### Exercise passage ###

Far from the madding crowd… Marcus Lovitt asks why cafés like Phonic:hoop are so hard to find.
Grabbing a quick bite in Shinjuku can be frustrating, especially at lunch, when its office workers launch an all-out assault on every café and restaurant within a five-mile radius. All too frequently, the hungry café-goer is forced to wait in line and contemplate such mysteries as why Shinjuku has so little indigenous café culture. The high rent? That would seem unlikely, given that café-rich Omotesando or Shibuya actually charge more on average for a first floor retail space. A preference for big chains? Perhaps. If you’re willing to wait there’s the faux Starbucks, Excelsior, or the smoky Doutor. The much nicer Tully’s even has drinkable drip coffee.
But where are the independent cafés? Where can the harried shopper kick back with a coffee and a snack, safe in the knowledge that nobody is going to run into him or her on their way back from the condiment bar with a oversized cinnamon-dusted full-cream mochaccino?
Only ten minutes walk down busy Yasukuni-dori is Phonic:hoop, a café/bar which goes a long way toward redeeming Shinjuku for its long lines and bland chain cafés. Even better: it’s situated on two spacious floors of an office building only a short distance from Tokyo’s major department stores on Shinjuku-dori.
In front of you as you enter is the first floor bar. It’s a bright, sunny affair thanks to a series of floor to ceiling windows. To the right, a pair of vintage sofas. The high ceiling and polished concrete floor add to the feeling that you’ve stumbled into Tadao Ando’s lounge. Downstairs is more intimate, with a dozen or so non-smoking tables. Antique Singer sewing machines, piled with books and magazines, separate the tables below the stairs. It’s a lot less kitschy than it sounds.

### Raw data ###

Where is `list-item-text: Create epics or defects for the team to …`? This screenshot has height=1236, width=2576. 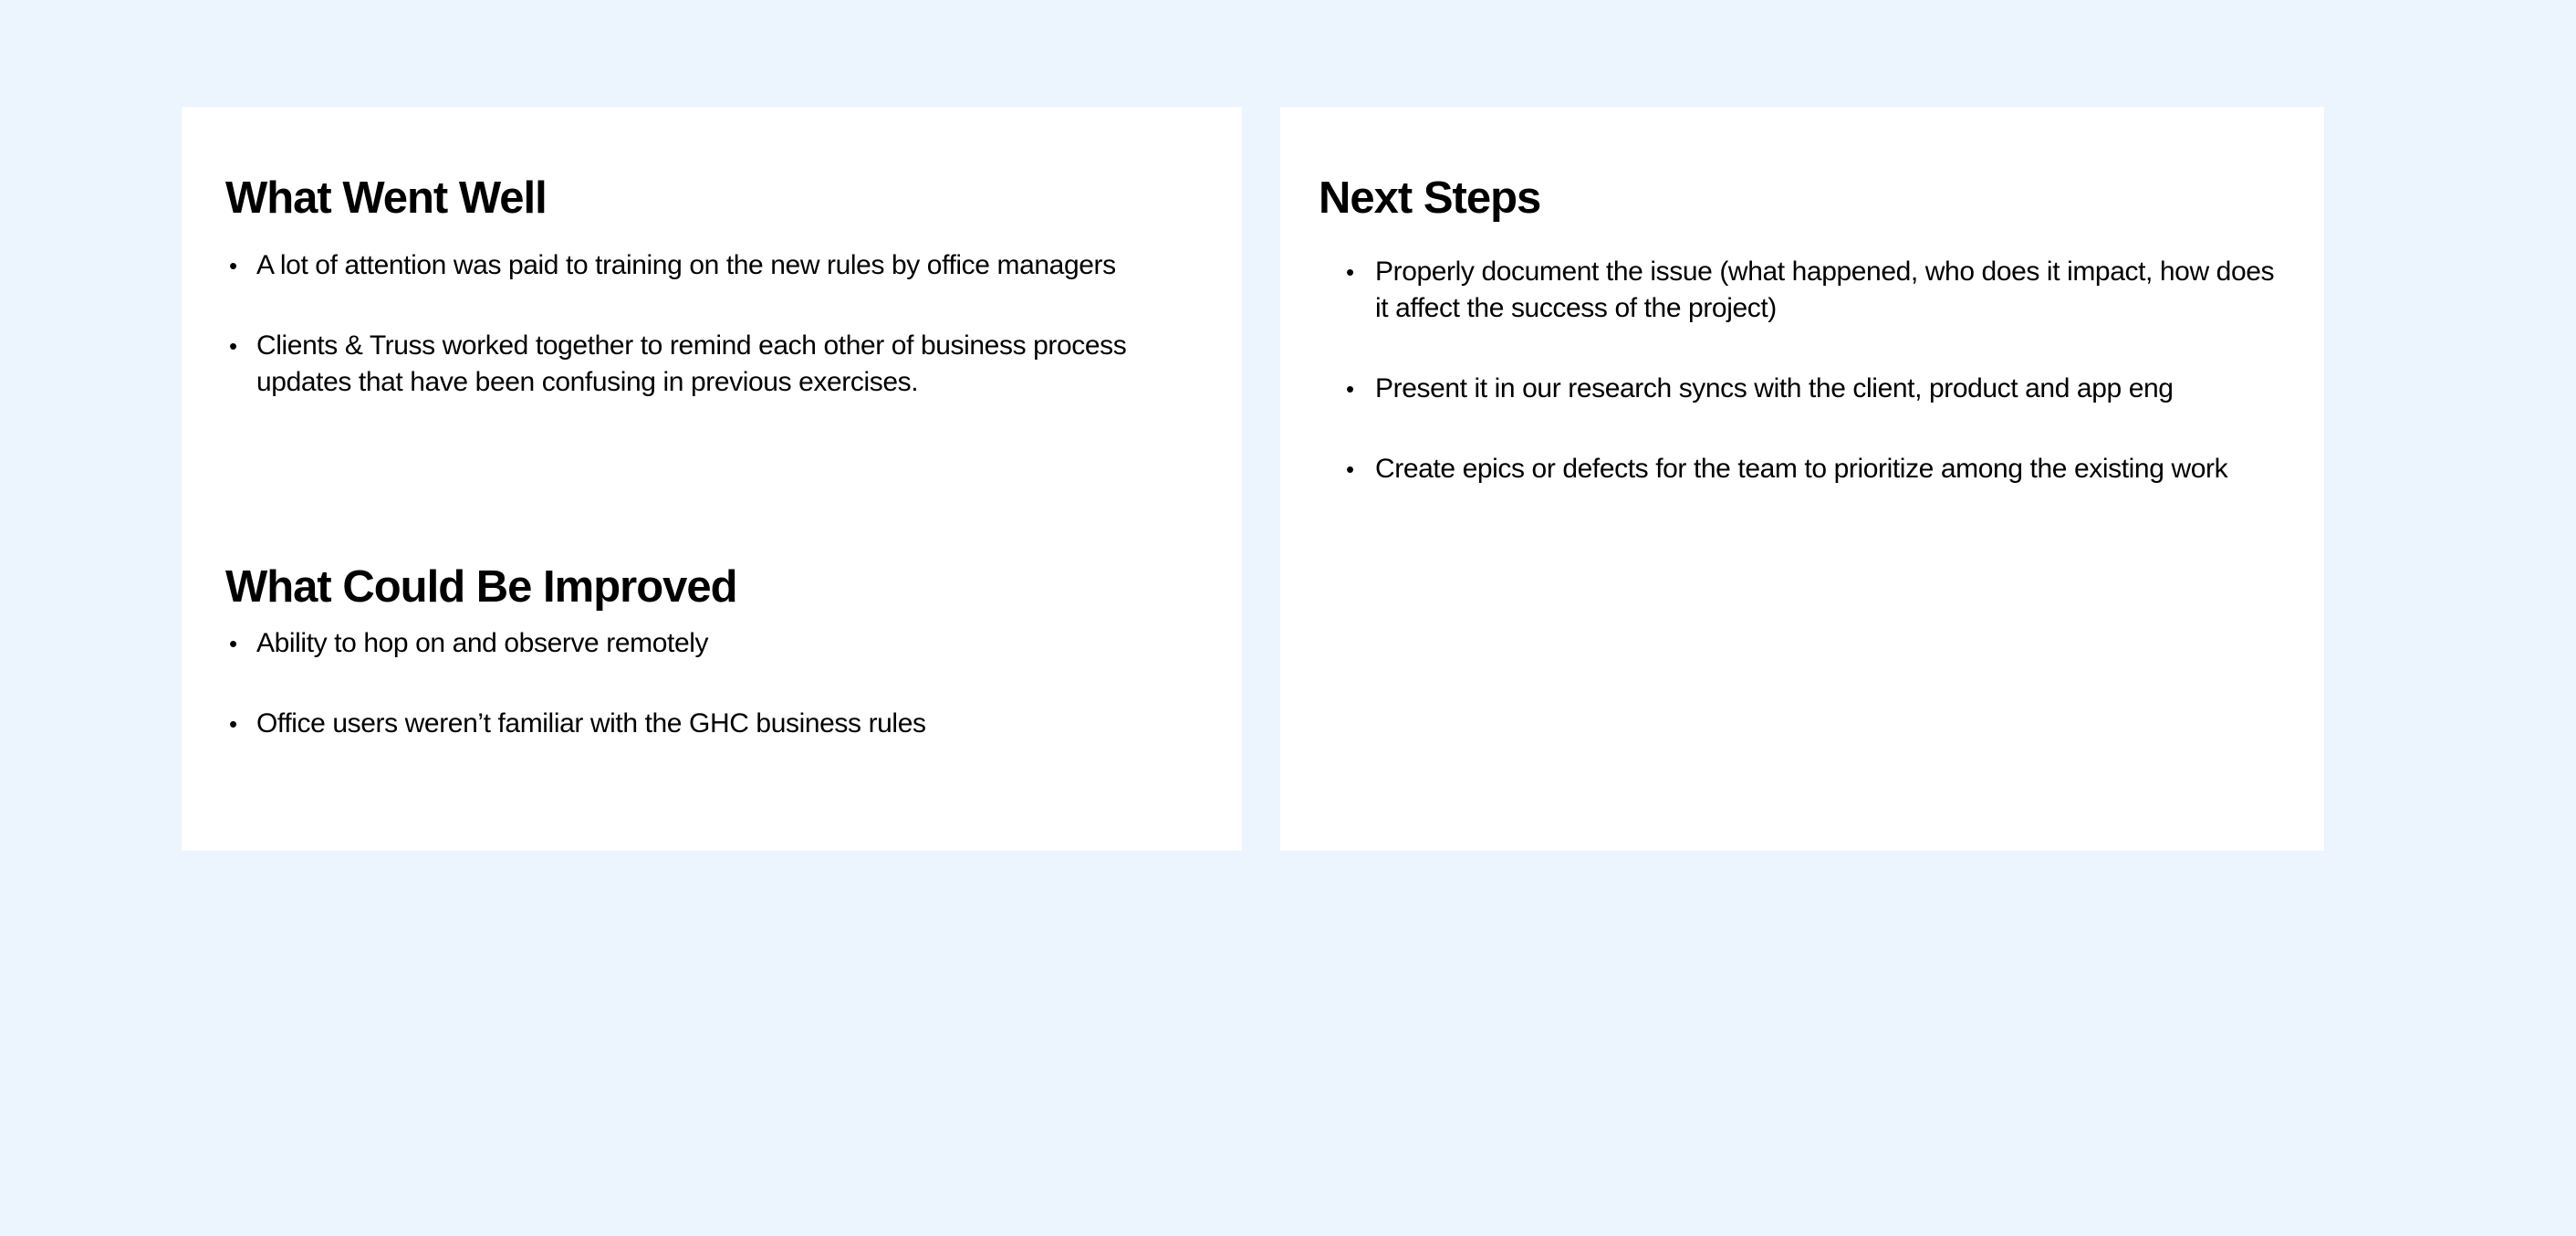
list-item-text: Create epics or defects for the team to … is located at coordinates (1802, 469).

###

Prompt 1 –
Answer these from the café review:
(a) Which two areas does the review say charge more on average for first floor retail space than Shinjuku?
(b) How long a walk down Yasukuni-dori is Phonic:hoop?
(c) What separates the tables below the stairs on the lower floor?
Prompt 2 –
Sum up the café review in two sentences.
Prompt 3 –
Carry the café review on from its last sentence.

Answer 1 –
(a) Omotesando and Shibuya.
(b) Ten minutes.
(c) Antique Singer sewing machines piled with books and magazines.

Answer 2 –
Finding a café in Shinjuku can be frustrating, especially at lunch, because the area has long lines, mostly chain cafés and few independent ones. Phonic:hoop, a café/bar a ten-minute walk down Yasukuni-dori, helps make up for this with two spacious floors: a bright first floor bar with tall windows and vintage sofas, and a quieter non-smoking floor downstairs.

Answer 3 –
But what makes a bigger impression is the music. It figures that any place called Phonic:hoop is going to take its tunes pretty seriously, and here it means a trippy Eno-like soundtrack which somehow never overwhelms conversation.
The lunch set menu (1000 yen) changes daily, but expect to find such things as a “beef plate”, “curry plate” and a so-called “p:h plate”. All are served with a light vegetable and egg soup. As part of the set menu, customers can choose between coffee, tea, and grapefruit juice.
While Phonic:hoop is more a licensed café than a fully-fledged restaurant, the portions are more than generous. On my first visit, I tried the curry plate, which turned out to be chicken cooked in a thick, sightly sweet sauce. While it didn’t really register on the heat index, it made great comfort food. On a subsequent visit, we ordered the “beef plate” – hanbagu with rice (pictured) and the curry. The Salisbury steak, accompanying rice and salad was more than filling. The “Vietnamese chicken curry”, meanwhile, turned out not to be very Vietnamese at all – a mild Thai-style dish that (we agreed) was delicious.
Lunch break over, it was back to the less sonorous sounds of the street with it’s shoppers, touts, and tourists.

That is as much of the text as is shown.